## Start Source material

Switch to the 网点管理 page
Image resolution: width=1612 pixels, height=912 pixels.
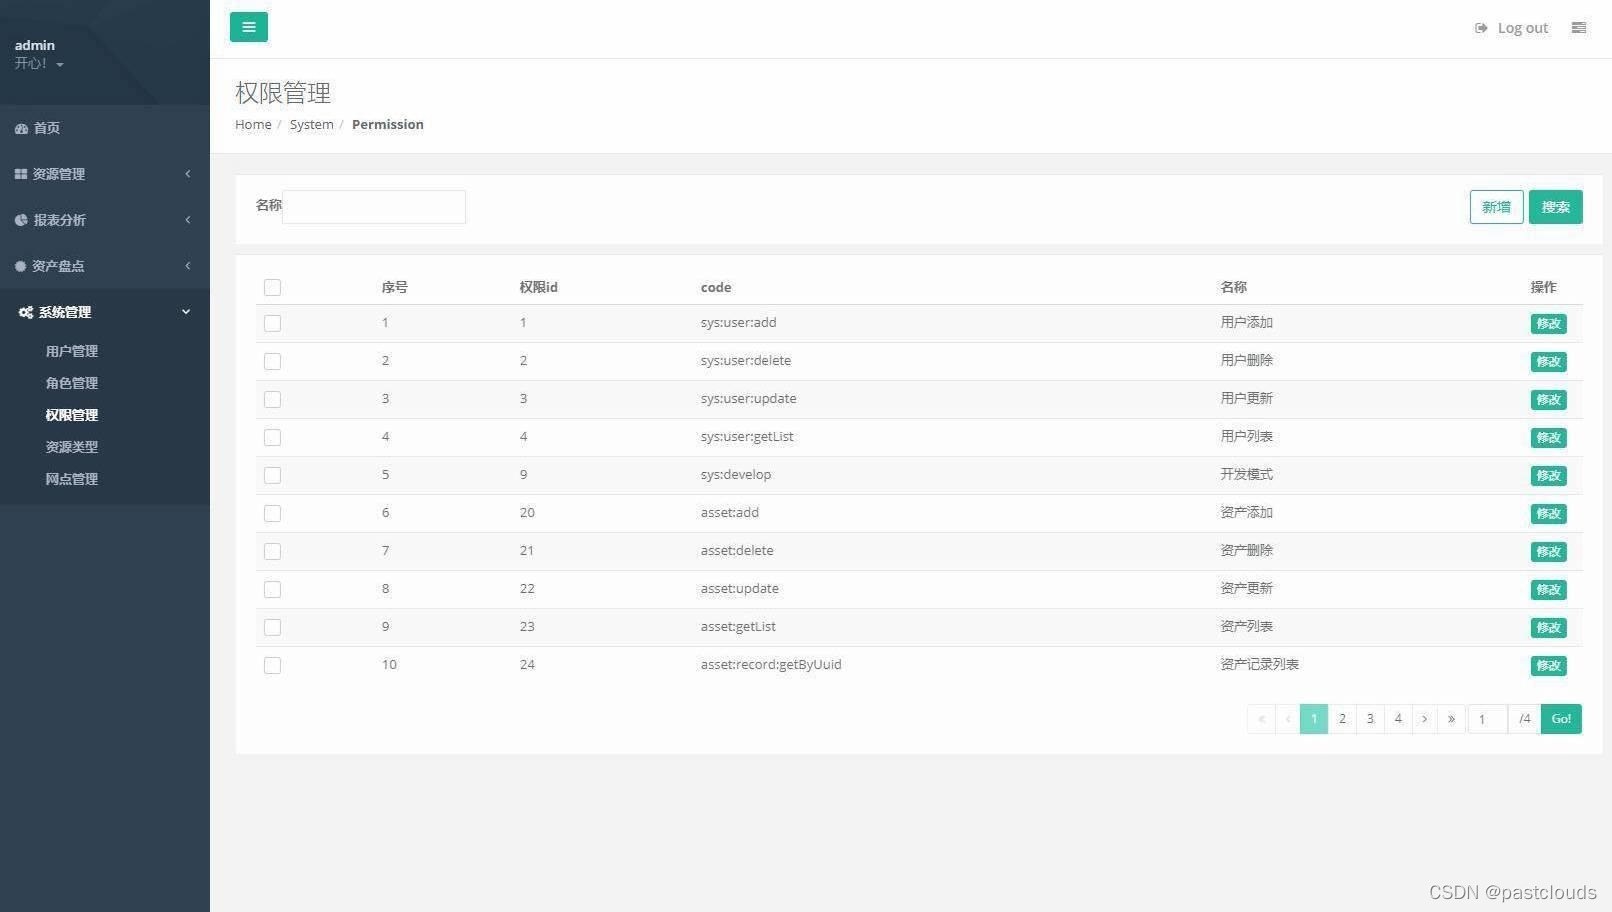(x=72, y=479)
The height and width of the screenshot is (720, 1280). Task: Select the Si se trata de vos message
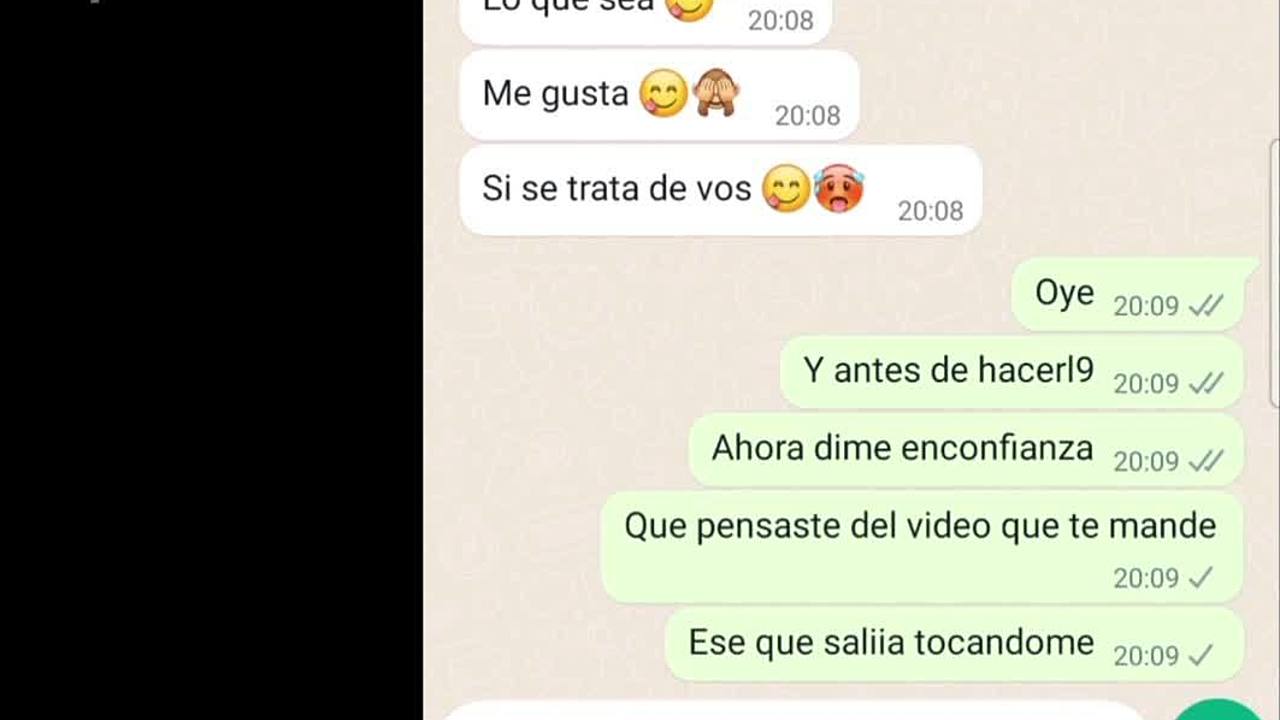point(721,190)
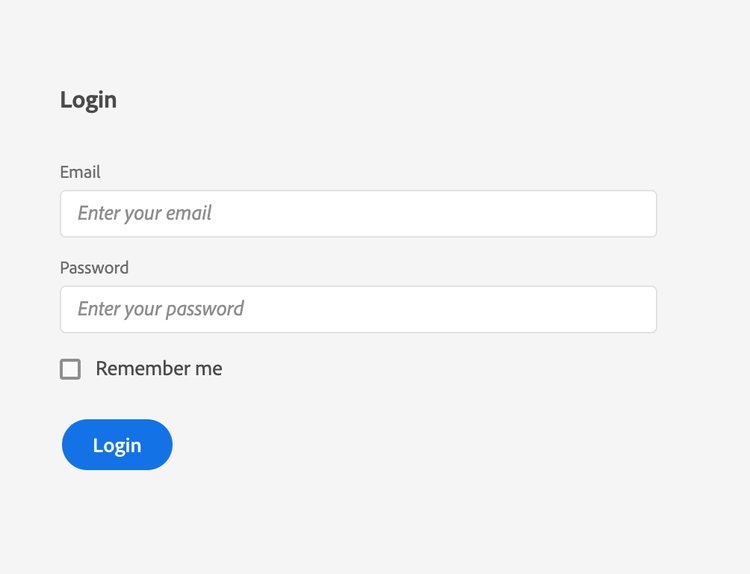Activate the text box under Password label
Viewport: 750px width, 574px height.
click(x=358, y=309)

## End Source material
## Start Source material

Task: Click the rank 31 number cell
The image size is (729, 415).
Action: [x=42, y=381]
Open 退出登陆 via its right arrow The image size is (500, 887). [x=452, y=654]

## End Source material
## Start Source material

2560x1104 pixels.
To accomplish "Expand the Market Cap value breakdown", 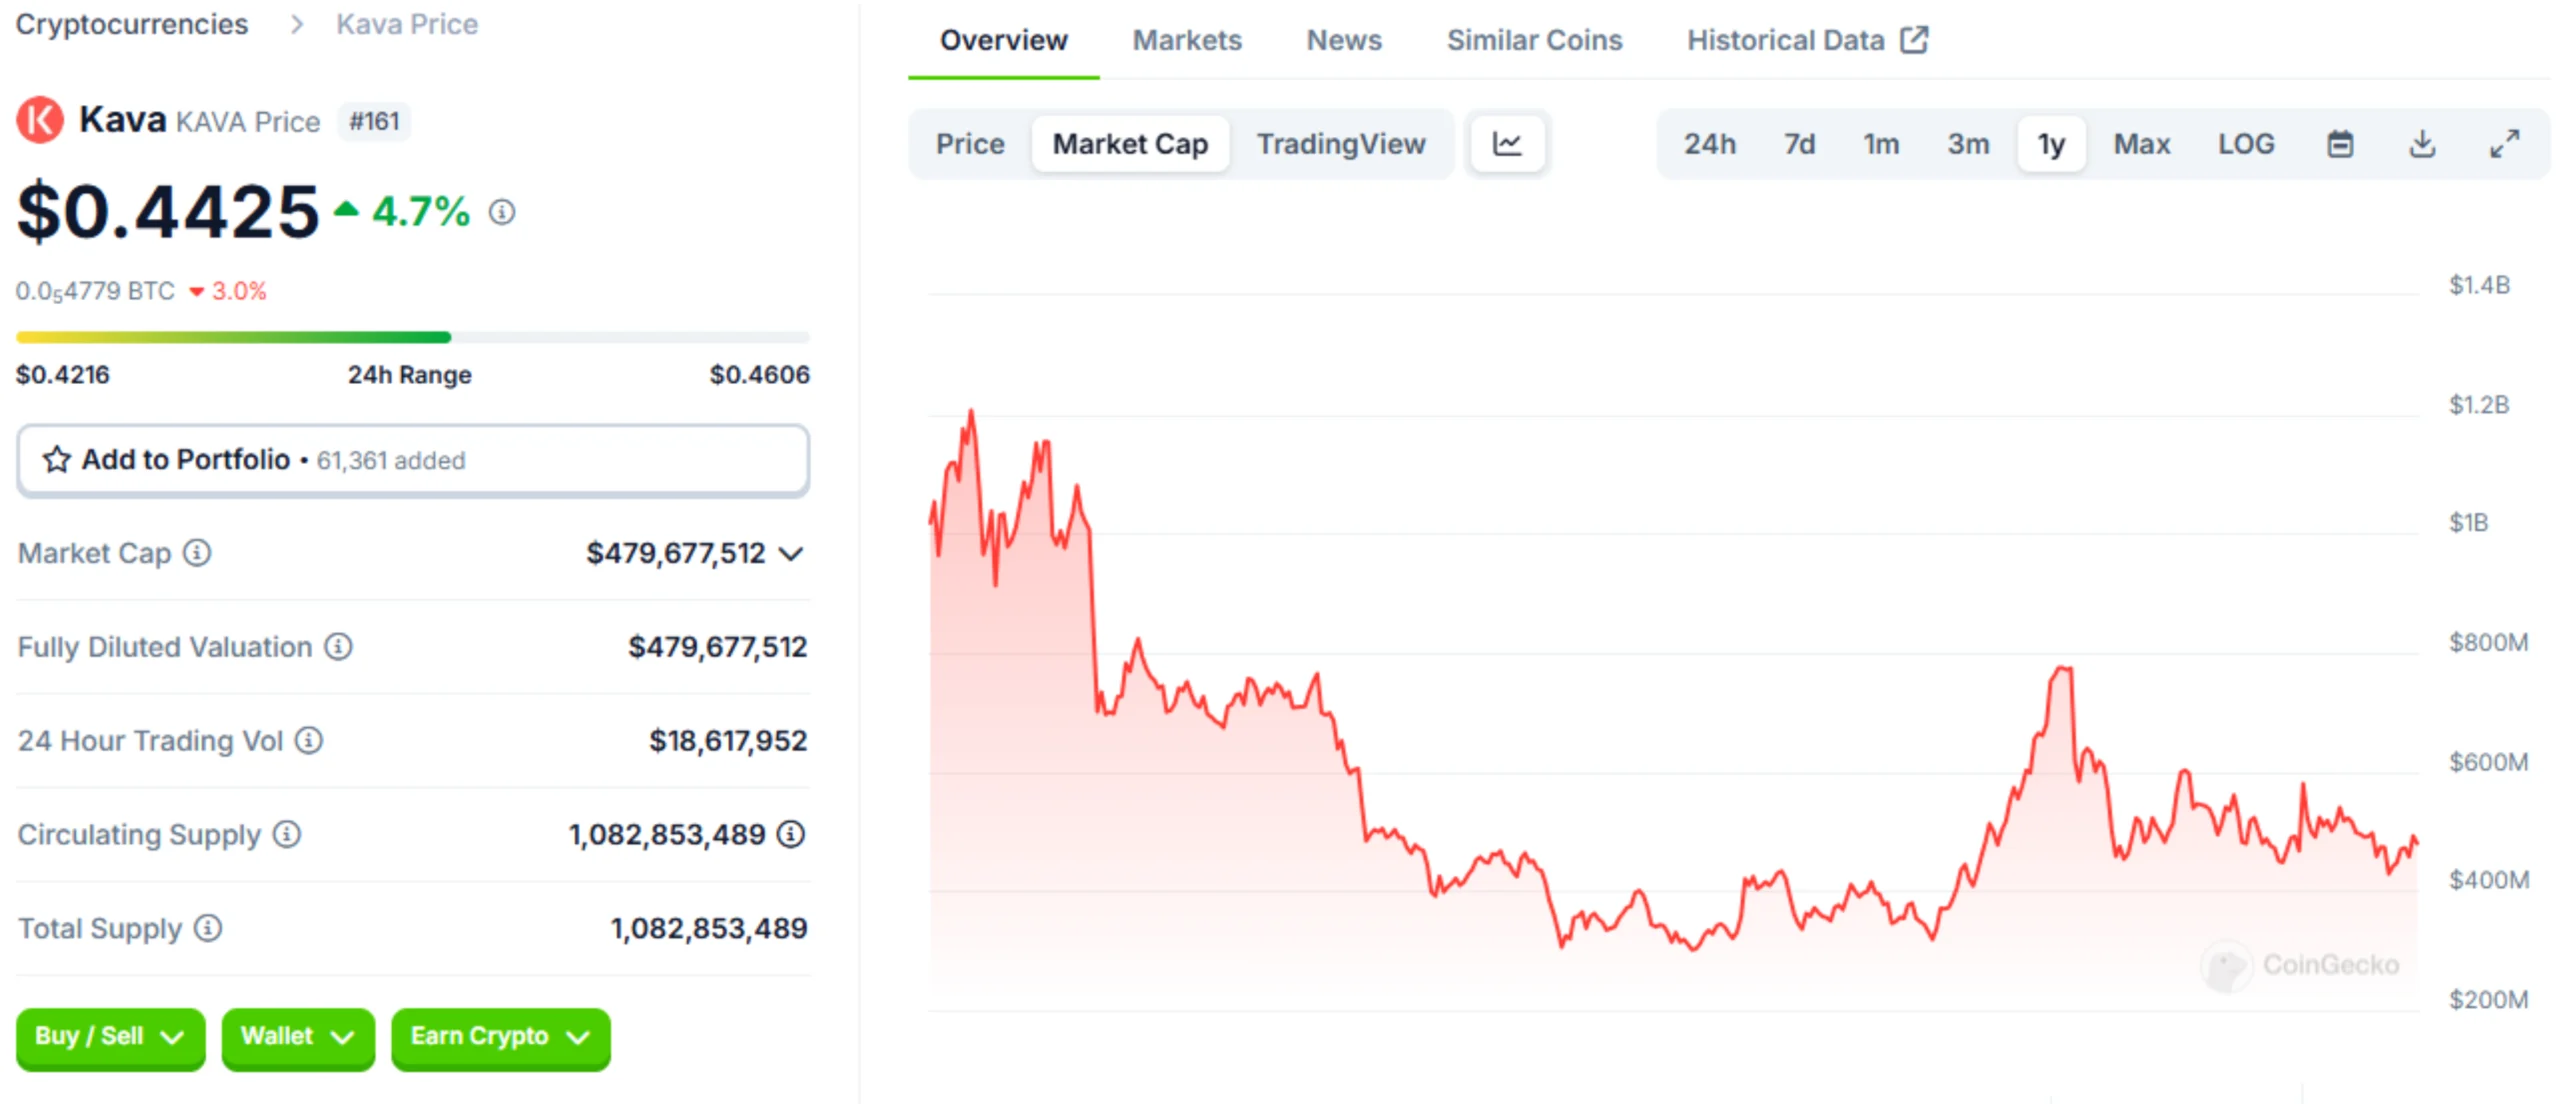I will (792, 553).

## End Source material

Write out the records word for word, beginning at the line that contains "Switch to the 网点管理 page" and stopping after the line that contains "click(x=358, y=309)". Leave the pictures out.

[Result]
Switch to the 网点管理 page
Image resolution: width=1612 pixels, height=912 pixels.
(x=72, y=479)
The height and width of the screenshot is (720, 1280). Task: Select the Si se trata de vos message
point(721,190)
Activate the text box under Password label
Viewport: 750px width, 574px height.
click(x=358, y=309)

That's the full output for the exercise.